# Combining all together: the Transformer Encoder

## Contents

# Combining all together: the Transformer Encoder#

The Transformer encoder is composed of multiple *encoder blocks*. Each of these blocks comprises two sub-layers: a *multi-head self-attention layer*, and a *feed-forward network*. There is also a residual connection around each sub-layer, followed by *layer normalization*. See the Figure above for a detailed diagram of a single encoder block.

## Feed Forward Sublayer#

This sublayer is composed of a fully-connected feed-forward network. The main idea is to learn a linear transformation of the hidden representation of the previous layer. This layer has an inner hidden layer of size `d_ff`

, and an inner activation function (e.g., ReLU). The `PositionwiseFeedForward`

class below implements this sub-layer. It is initialized using the parameters:

`d_model`

: size of the hidden representation of the input.`d_ff`

: inner size of the hidden layer.`p_dropout`

: dropout probability (dropout will be applied during training).
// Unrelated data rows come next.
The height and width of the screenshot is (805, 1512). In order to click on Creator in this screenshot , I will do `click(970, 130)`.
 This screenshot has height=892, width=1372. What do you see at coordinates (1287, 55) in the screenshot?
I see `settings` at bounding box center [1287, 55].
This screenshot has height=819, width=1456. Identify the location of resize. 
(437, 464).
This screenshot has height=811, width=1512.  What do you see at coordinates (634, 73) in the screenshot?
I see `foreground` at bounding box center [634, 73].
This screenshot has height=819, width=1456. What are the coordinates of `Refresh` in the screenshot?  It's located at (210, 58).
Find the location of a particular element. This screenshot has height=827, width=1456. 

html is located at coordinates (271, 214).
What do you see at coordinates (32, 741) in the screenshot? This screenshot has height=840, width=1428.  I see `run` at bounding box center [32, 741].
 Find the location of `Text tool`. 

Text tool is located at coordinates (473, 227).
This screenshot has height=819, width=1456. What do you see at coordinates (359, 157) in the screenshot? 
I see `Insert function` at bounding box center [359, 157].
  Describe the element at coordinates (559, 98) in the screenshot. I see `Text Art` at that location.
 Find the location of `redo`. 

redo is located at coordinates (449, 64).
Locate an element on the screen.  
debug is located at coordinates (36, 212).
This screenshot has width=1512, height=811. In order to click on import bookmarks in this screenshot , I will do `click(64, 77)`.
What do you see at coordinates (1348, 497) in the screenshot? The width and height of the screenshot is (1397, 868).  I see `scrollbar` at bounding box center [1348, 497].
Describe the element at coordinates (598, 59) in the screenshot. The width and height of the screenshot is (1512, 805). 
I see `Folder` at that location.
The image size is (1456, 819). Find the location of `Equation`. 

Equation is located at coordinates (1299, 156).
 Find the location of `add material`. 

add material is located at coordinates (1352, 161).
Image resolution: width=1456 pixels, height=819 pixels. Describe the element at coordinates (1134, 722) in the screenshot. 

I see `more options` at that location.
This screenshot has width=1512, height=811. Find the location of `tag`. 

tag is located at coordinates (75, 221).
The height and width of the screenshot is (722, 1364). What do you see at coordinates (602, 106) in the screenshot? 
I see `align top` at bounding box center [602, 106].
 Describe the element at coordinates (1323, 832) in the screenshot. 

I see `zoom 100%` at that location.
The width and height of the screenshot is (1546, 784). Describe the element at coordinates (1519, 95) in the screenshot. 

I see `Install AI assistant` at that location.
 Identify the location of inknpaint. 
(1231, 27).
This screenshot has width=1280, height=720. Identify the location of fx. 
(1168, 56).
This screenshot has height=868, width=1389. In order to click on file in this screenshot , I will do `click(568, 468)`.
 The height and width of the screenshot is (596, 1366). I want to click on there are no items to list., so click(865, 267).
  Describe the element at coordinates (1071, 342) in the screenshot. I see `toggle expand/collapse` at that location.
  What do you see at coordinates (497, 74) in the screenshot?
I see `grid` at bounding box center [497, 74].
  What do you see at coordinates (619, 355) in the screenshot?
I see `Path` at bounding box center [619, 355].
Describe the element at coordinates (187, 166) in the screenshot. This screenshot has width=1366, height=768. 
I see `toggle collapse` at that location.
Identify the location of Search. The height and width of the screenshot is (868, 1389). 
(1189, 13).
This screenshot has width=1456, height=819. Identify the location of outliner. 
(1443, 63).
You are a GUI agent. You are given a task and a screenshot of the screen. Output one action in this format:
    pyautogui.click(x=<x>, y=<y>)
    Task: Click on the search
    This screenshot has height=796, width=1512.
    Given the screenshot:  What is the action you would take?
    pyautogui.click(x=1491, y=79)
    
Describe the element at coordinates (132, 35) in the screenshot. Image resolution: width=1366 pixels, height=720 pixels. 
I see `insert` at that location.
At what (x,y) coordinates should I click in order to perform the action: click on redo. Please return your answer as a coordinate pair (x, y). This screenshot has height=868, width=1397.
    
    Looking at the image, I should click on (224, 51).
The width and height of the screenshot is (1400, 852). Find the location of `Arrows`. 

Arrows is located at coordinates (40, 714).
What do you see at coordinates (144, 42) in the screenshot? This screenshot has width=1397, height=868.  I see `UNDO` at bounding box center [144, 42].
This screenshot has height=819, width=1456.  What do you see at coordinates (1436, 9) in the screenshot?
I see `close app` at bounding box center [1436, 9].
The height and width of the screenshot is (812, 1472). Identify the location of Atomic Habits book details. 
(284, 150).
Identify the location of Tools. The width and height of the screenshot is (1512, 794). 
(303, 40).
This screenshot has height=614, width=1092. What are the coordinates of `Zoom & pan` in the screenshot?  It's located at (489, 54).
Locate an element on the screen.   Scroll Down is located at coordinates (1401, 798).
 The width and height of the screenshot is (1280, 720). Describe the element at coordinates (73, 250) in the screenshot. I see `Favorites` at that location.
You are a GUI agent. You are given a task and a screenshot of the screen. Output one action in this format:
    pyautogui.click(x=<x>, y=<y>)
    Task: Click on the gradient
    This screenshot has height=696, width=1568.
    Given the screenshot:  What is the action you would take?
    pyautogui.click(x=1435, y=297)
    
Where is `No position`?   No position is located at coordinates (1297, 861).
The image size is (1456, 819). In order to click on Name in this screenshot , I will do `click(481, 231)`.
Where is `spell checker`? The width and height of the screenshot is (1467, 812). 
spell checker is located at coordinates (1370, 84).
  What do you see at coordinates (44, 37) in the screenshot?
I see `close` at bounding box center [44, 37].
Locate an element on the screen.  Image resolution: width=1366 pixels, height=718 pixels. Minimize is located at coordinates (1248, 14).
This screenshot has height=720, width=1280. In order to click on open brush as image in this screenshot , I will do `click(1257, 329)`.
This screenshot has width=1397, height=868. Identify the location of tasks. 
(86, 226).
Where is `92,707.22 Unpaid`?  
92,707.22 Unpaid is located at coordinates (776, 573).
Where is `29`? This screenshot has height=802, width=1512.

The `PositionwiseFeedForward`

class implements the `__call__`

method. It takes as input the previous layer’s hidden representation and returns the current layer’s hidden representation by applying the fully-connected network.

```
class PositionwiseFeedForward(hk.Module):
"""
This class is used to create a position-wise feed-forward network.
:param d_model: The size of the embedding vector.
:param d_ff: The size of the hidden layer.
:param p_dropout: The dropout probability.
"""
def __init__(self, d_model: int, d_ff: int, p_dropout: float = 0.1, name=None):
super().__init__(name=name)
self.d_model = d_model
self.d_ff = d_ff
self.p_dropout = p_dropout
self.w_1 = hk.Linear(self.d_ff)
self.w_2 = hk.Linear(self.d_model)
def __call__(self, x, is_train=True):
"""
:param x: The input sequence.
:param is_train: Whether the model is in training mode.
:return: The output of the position-wise feed-forward network.
"""
x = jax.nn.relu(self.w_1(x))
if is_train:
x = hk.dropout(hk.next_rng_key(), self.p_dropout, x)
x = self.w_2(x)
return x
```

In the last cell, we used `hk.next_rng_key()`

. You can call this haiku utility function
**only from within a haiku.Module** to get a new PNRGenerator key.

## Encoder Block#

The `EncoderBlock`

contains all the components of a single encoder block. It is initialized using the parameters:

`d_model`

: the size of the hidden representation of the input.`num_heads`

: number of heads in the multi-headed attention layer.`d_ff`

: the inner size of the hidden layer of the position-wise feed-forward sub-layer.`p_dropout`

: dropout probability (dropout will be applied during training).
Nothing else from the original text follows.